• **DIRECTIONS FOR THIS TASK**
Write what comes next in the forum thread on a Pascal-triangle recurrence for permutations with exactly k increasing sequences, starting right after its last sentence.

• **EXCERPTED PASSAGE**
------------------------------------------------------------------------

Generating functions in combinatorics topic: Pascal triangle for bivariate function

Question

Let $\displaystyle \left[\frac{n}{k}\right]$ a combinatorial element meaning the number of permutations with exactly $k$ increasing sequences. Find a Pascal Triangle type recurence formula for the combinatorial element. Source: Theoretical Algorithmics and Mathematical Computer Science European Contest (TAMCSEC) 2011

Background and motivation:

I have found this problem related to the topic Generating Functions in a textbook in Combinatorics. Even though I have some (but not very advanced) training in this topic, especially in the theoretical field (definitions, relations, properties of both $\text{ordgen}$ and $\text{expgen}$, with formulae for manipulating different sequences, as well as knowledge of Differential Calculus topics needed here - series expansions especially). However, I did not encouner any problem of this type so far related to generating functions. I am searching for a solution related with the topic of generating function, as well as some explanations connecting this theoretical topic with combinatorics.

Edit: I am also familiar with normal combinatorial elements (binomials and multinomials, arrangements, including Pascal recursivity) and with some info about permutations and there properties in combinatorics and probability.

Answer 1

$\displaystyle \left[\frac{n}{k}\right]=(n-k+1)\left[\frac{n-1}{k-1}\right]+k\left[\frac{n-1}{k}\right]$ for $1\le k\le n$

$\left[\frac{n}{k}\right]$ is the same as the Eulerian number $A(n, k-1)$, as Alexander Burstein points out. While $\left[\frac n0\right]=\left[\frac {n-1}{n}\right]=0$ if $n\gt0$ by definition, we stipulate $\left[\frac00\right]=1$.

Since $$A(n,m) = (n-m)A(n-1,m-1)+(m+1)A(n-1,m)$$ for $1\le m\le n-1$ as mentioned in the Wikipedia article, we have, for $2\le k\le n$, $$ \begin{aligned} \left[\frac{n}{k}\right]&=A(n,k-1)\\ &=(n-k+1)A(n-1,k-2)+kA(n-1,k-1)\\ &=(n-k+1)\left[\frac{n-1}{k-1}\right]+k\left[\frac{n-1}{k}\right] \end{aligned}$$ This is the wanted "Pascal Triangle type recurrence formula".

------------------------------------------------------------------------

• **GIVEN DATA**
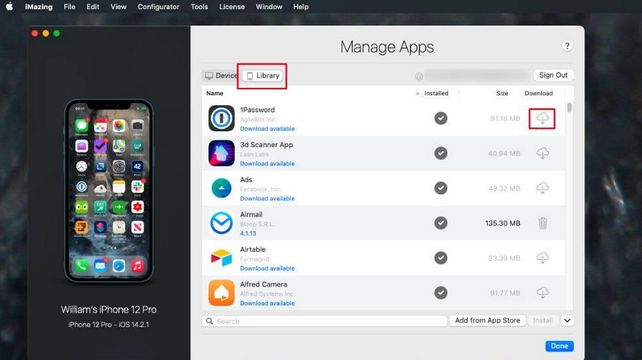Click the 3d Scanner App cloud download icon

point(542,153)
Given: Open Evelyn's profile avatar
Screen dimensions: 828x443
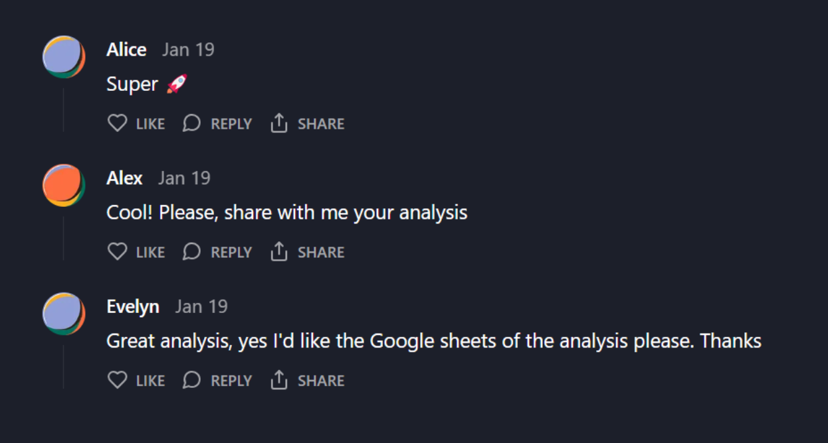Looking at the screenshot, I should click(x=64, y=314).
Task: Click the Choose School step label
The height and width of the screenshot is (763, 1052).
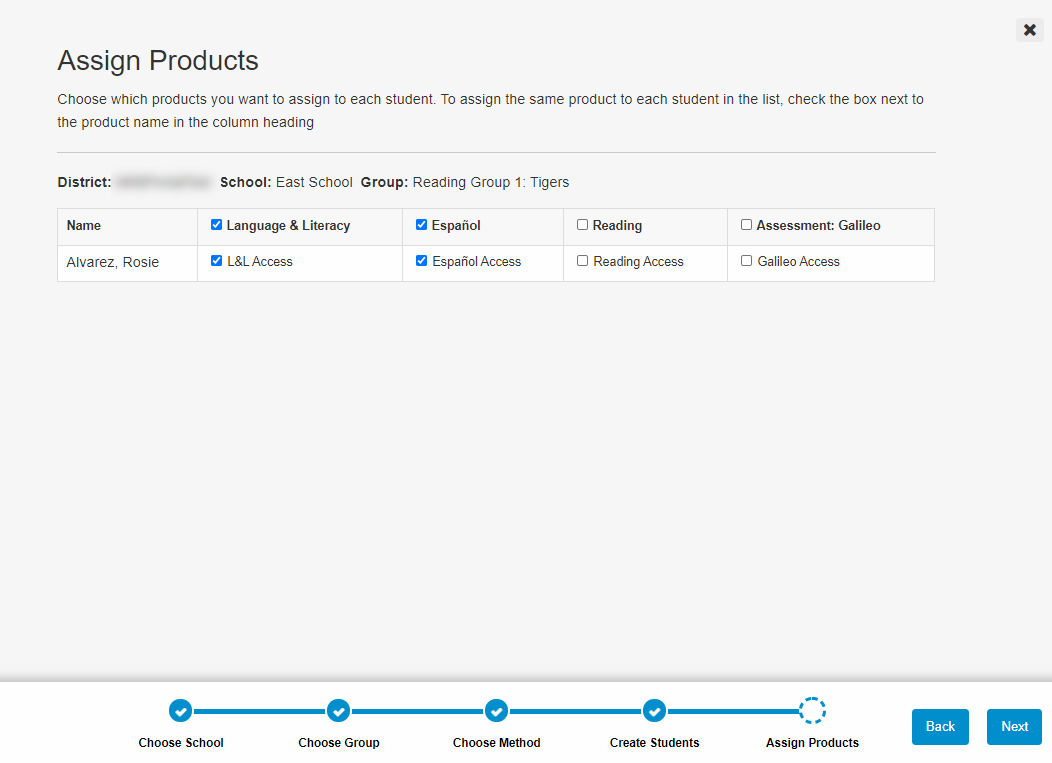Action: pyautogui.click(x=181, y=743)
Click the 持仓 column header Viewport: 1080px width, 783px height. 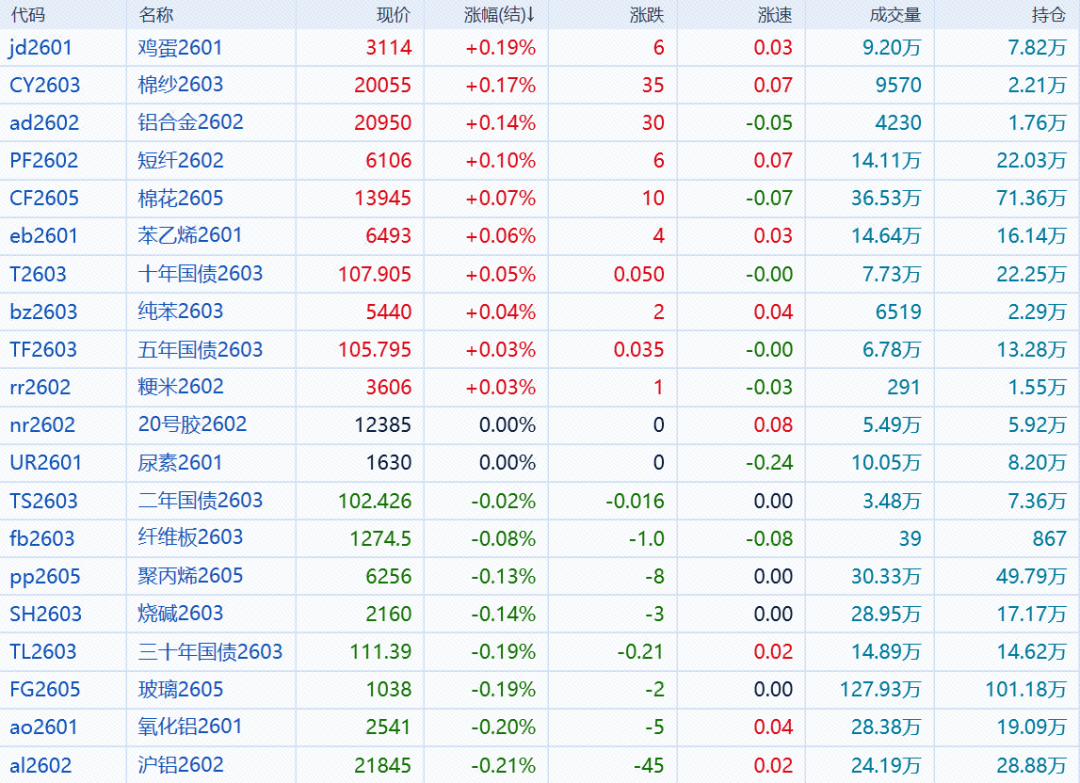pyautogui.click(x=1048, y=15)
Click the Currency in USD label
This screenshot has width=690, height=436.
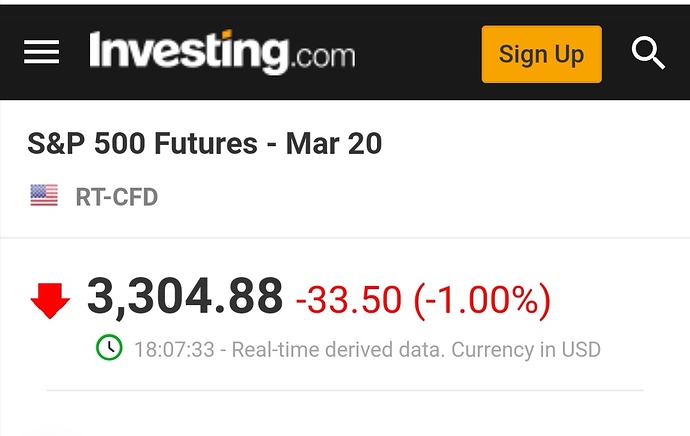coord(526,350)
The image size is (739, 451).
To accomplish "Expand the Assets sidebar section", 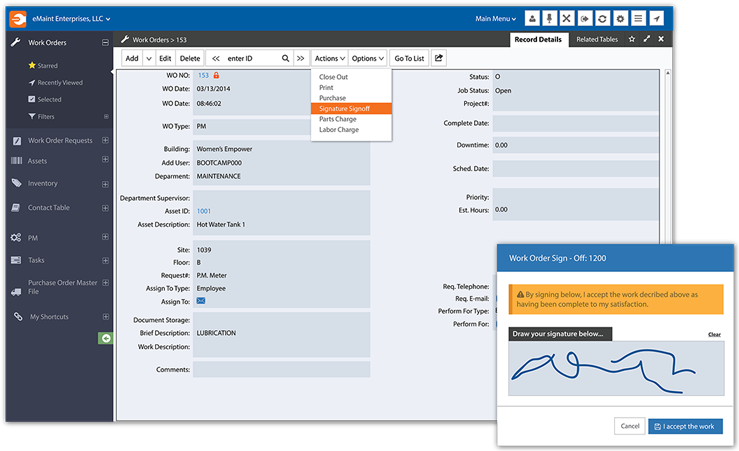I will pos(105,161).
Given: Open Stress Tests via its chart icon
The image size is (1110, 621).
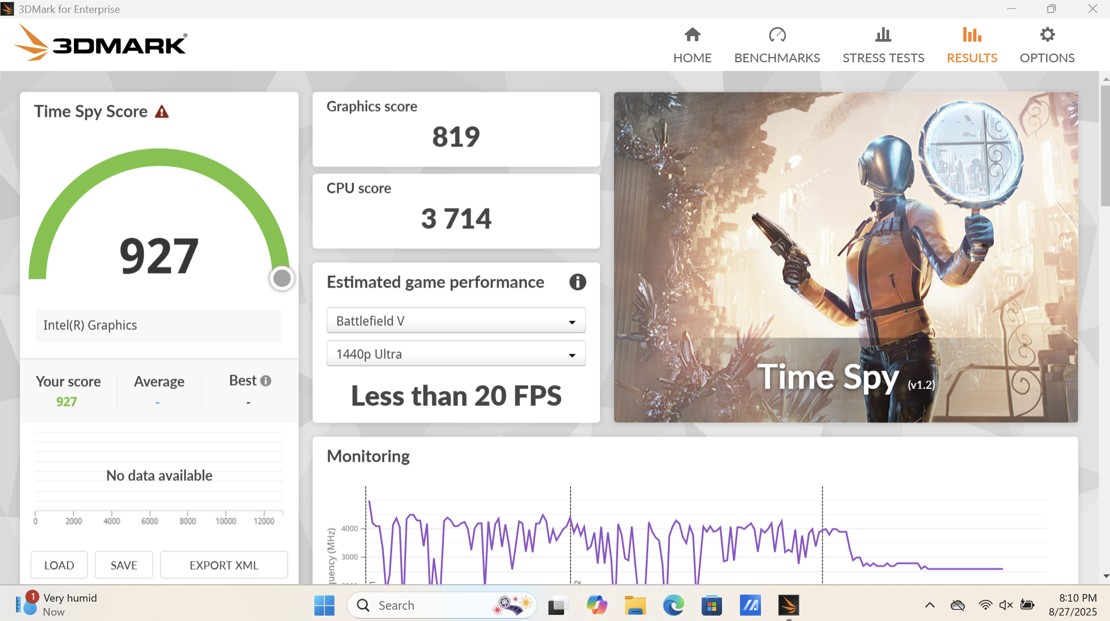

------------------------------------------------------------------------

• **ANSWER TO THIS TASK**
A simple direct proof

Given a sequence, let us call a consecutive increasing subsequence that cannot be extended to a longer consecutive increasing subsequence a block of the given sequence. $\left[\frac{n}{k}\right]$ is the number of permutations of $(1,2,\cdots,n)$ with $k$ blocks.

Note that every permutation of $(1,2,\cdots, n)$ can be obtain from a permutation of $(1,2,\cdots, n-1)$ by inserting $n$ somewhere.

• If $n$ is inserted right after the end of a block, the number of blocks will not change.

• Otherwise, $n$ is inserted elsewhere, i.e.,

  • inside some block, in which case that block will split into two blocks;
  • or at the very front of the whole permutation, in which case $n$ itself forms a new block.

  The number of blocks will increase by $1$.

So, to obtain permutations of $1,2,\cdots,n$ with $k$ blocks, we can

• either insert $n$ right after the end of one of $k$ blocks of a permutation of $1,2\cdots,n-1$ with $k$ blocks,
• or insert $n$ at one of all $n$ positions except right after the end of one of $k-1$ blocks of a permutation of $1,2,\cdots, n-1$ with $k-1$ blocks.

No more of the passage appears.